A sample csv file of known Ad servers is in the ad_hosts.csv
file included in this repository.
./cp-zeek/spooldir/ad_hosts/csv_input/ad_hosts.csv
It looks like this:
id,dateadded,domain,source
1,1602886038,fr.a2dfp.net,https://winhelp2002.mvps.org/hosts.txt
2,1602886038,mfr.a2dfp.net,https://winhelp2002.mvps.org/hosts.txt
3,1602886038,ad.a8.net,https://winhelp2002.mvps.org/hosts.txt
4,1602886038,asy.a8ww.net,https://winhelp2002.mvps.org/hosts.txt
5,1602886038,static.a-ads.com,https://winhelp2002.mvps.org/hosts.txt
6,1602886038,abcstats.com,https://winhelp2002.mvps.org/hosts.txt
7,1602886038,track.acclaimnetwork.com,https://winhelp2002.mvps.org/hosts.txt
8,1602886038,csh.actiondesk.com,https://winhelp2002.mvps.org/hosts.txt
9,1602886038,ads.activepower.net,https://winhelp2002.mvps.org/hosts.txt
To ingest this CSV file into a new topic and automatically create a schema for that topic, start a new Spooldir connector to watch for this source. If you have CLI access, you can run:
./start_adhosts_spooldir.sh
Or you can upload the ./scripts/adhosts_spooldir.json
file by clicking "Upload connector config file" from within the Confluent Control Center UI.

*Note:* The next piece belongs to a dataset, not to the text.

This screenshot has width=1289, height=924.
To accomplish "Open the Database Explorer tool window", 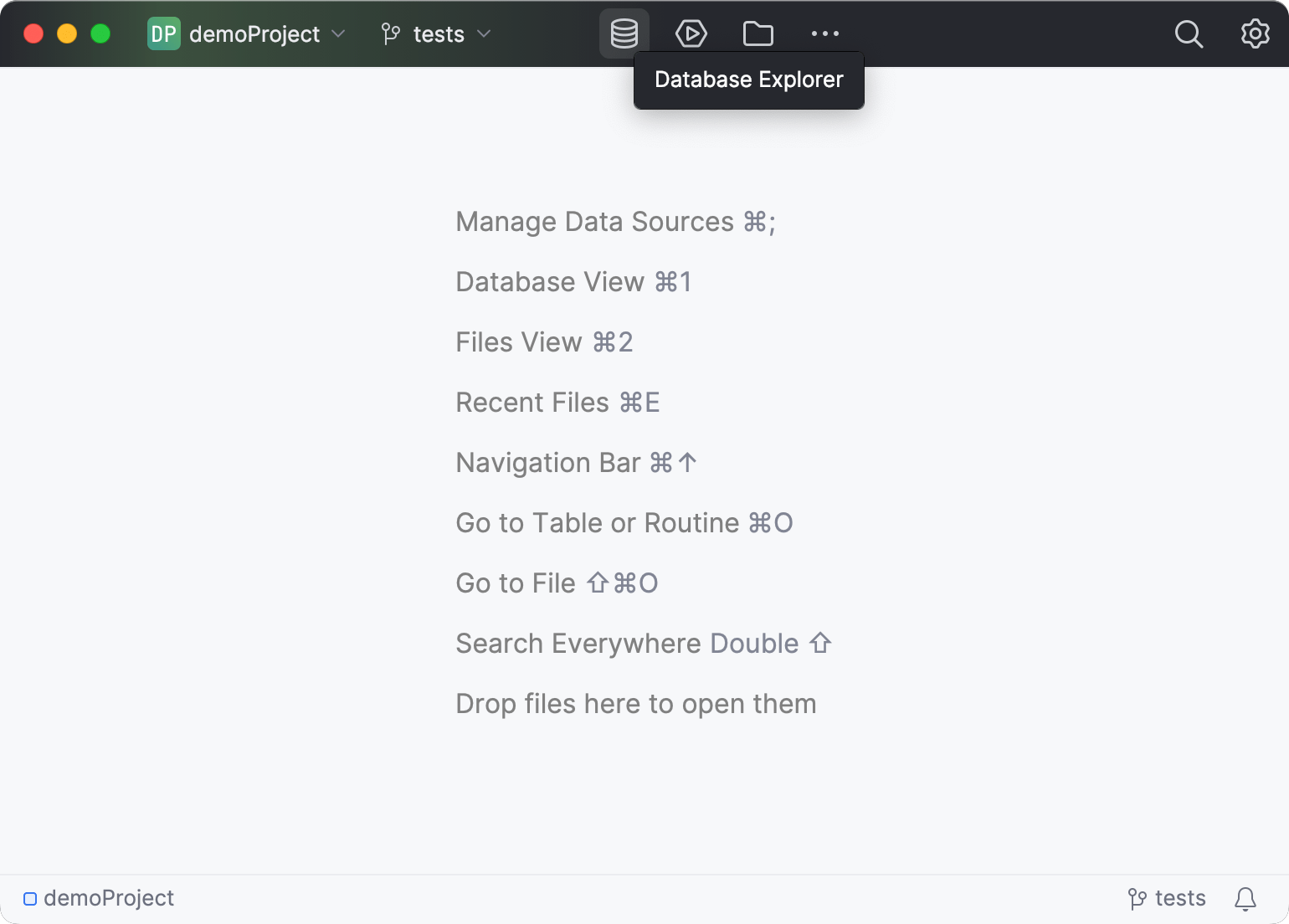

Once this is started, or if it had already been started, the ad_hosts.csv
file moves to:
./cp-zeek/spooldir/ad_hosts/csv_finished/ad_servers.csv
This means that if you are re-running the demonstration with a clean cluster you will need to ensure that you have moved it back to
./cp-zeek/spooldir/ad_hosts/csv_input/ad_servers.csv
If you look under Topics, you should now see an topic called adhosts.

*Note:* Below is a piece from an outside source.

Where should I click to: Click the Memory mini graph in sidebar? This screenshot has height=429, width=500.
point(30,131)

Create a stream from this topic so that ksqlDB can process it:
CREATE STREAM ADHOSTS_STREAM WITH (KAFKA_TOPIC='adhosts', VALUE_FORMAT='AVRO');
Because joining a stream to a stream requires a time window, and we want to consider our list of bad hostnames as more of a static snapshot, we will create a table from this stream:
CREATE TABLE adverts (id STRING, dateadded STRING, domain VARCHAR PRIMARY KEY, source VARCHAR)
WITH (KAFKA_TOPIC='adhosts', VALUE_FORMAT='AVRO');
So now we have a table against which we can match streaming events.
Create a new DNS stream that has the "query"
value for its key:
CREATE STREAM KEYED_DNS WITH (KAFKA_TOPIC='keyed_dns', PARTITIONS=1, REPLICAS=1)
AS SELECT * FROM DNS_STREAM
PARTITION BY "query"
EMIT CHANGES;
Now create a new stream with a join where the DNS query value matches an ad server hostname:
CREATE STREAM MATCHED_DOMAINS_DNS WITH (KAFKA_TOPIC='matched_dns', PARTITIONS=1, REPLICAS=1)
AS SELECT * FROM KEYED_DNS
INNER JOIN ADVERTS ADVERTS ON KEYED_DNS."query" = ADVERTS.DOMAIN
EMIT CHANGES;
This query creates a new stream MATCHED_DOMAINS_DNS
that is backed by a new topic, matched_dns
You can look for all DNS lookups that match any host listed in the ad_hosts.csv file with the following query:
SELECT * FROM MATCHED_DOMAINS_DNS EMIT CHANGES;